— START DOCUMENT SECTION —
Burn victims, maimed accident victims and people with severe birth defects or obvious physical abnormality cause me to behave oddly. I am compelled to look and yet when confronted by a returned glance I quickly turn away. I have pity for them but it is easier to turn my head and my feet in the opposite direction than to face what makes me uncomfortable and feeling a little awkward. Beneath the physical scars and handicaps of these individuals are all the unseen emotional wounds and scars that their lot in life has produced. Their physical scars and suffering run deep to the bone, to the very heart and soul of the individual. Like a leper who is banished to his leper colony he suffers alone most of the time. Only his leper friends truly know the depth of the lepers pain. Grief is much the same way.
The death of my son Jacob has scarred me for life. I and am a member of an elite club of a few people who paid the highest price to become a member. We are our own people who speak our own language which outsiders can never interpret or understand. We are every parents worst fear, they don’t want to become us and we don’t want them to know what we know. They possess compassion and pity, but lack empathy because only experience can truly bring empathy and understanding. People say, “I can’t even imagine how you feel.” and they are right. I never understood this unique kind of loneliness and pain with the deaths of other close loved ones. Losing a child puts us on an island with few citizens, but in the loneliness there are a few visitors who see past the pain, the scars the emotions and their own fears and minister to us in a special way.
Part of me died in the death of my son. I am different and I never expect to be the person I used to be. This is the new normal, and continuing grief is still shaping what this new normal looks like. I wrote all you have just read about 4 months ago and would like to add to it now. I am different but I have had friends recently say they have have seen glimpses of the old Mike from time to time. I am somewhat glad to to hear people say that but in all honesty I wouldn’t want to be the old Mike ever again.
— END DOCUMENT SECTION —
— START SOURCE MATERIAL —
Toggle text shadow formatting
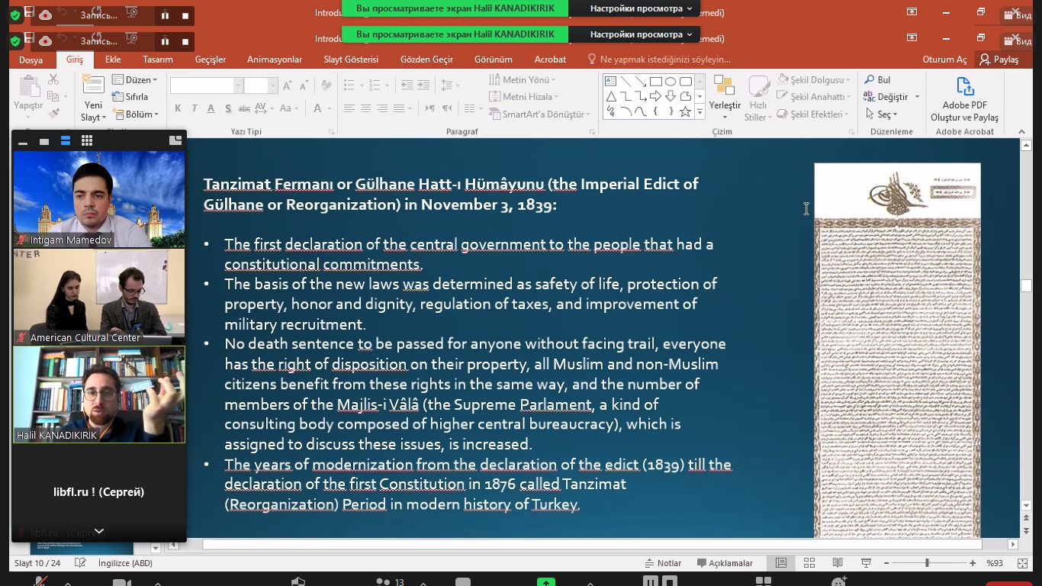 point(228,108)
— END SOURCE MATERIAL —
(SET EXERCISE 1)
Rewrite the paragraph of the grief essay that begins "The death of my son Jacob" more briefly, keeping its main facts.
(SET EXERCISE 2)
Go on with the grief essay after its final sentence.

(RESPONSE 1)
My son Jacob's death scarred me for life and made me a member of a small, elite club whose members paid the highest price to join. We speak a language outsiders can't understand, and we are every parent's worst fear. Others feel compassion and pity but lack the empathy that only experience brings, so when they say they can't imagine how I feel, they're right. The deaths of other close loved ones never brought me this kind of loneliness and pain. Losing a child puts us on an island with few citizens, yet a few visitors see past the pain, scars, emotions and their own fears and minister to us in a special way.

(RESPONSE 2)
Grief is chisel in the hand of God. He hammers on us to create whatever masterpiece the Lord has in mind. I am his workmanship. He is the potter and I am the clay. What God is creating is better than what I was before and his sculpting project isn’t complete yet.
It has been my experience over the last year that I feel most comforted by people who make me feel normal in my new normal. They see my scars and my malady yet they don’t walk away. When they are with me I am comfortable to laugh again, and to cry at the drop of a hat. These dear people take our hand and walk us back on to the path of living. Simple things they do with us are restoring the path of life for us. They walk with us on our lonely island and we show them around; they are silent while we speak. They are not wordy people and yet they always have a few encouraging quips that help us to keep moving onward and upward.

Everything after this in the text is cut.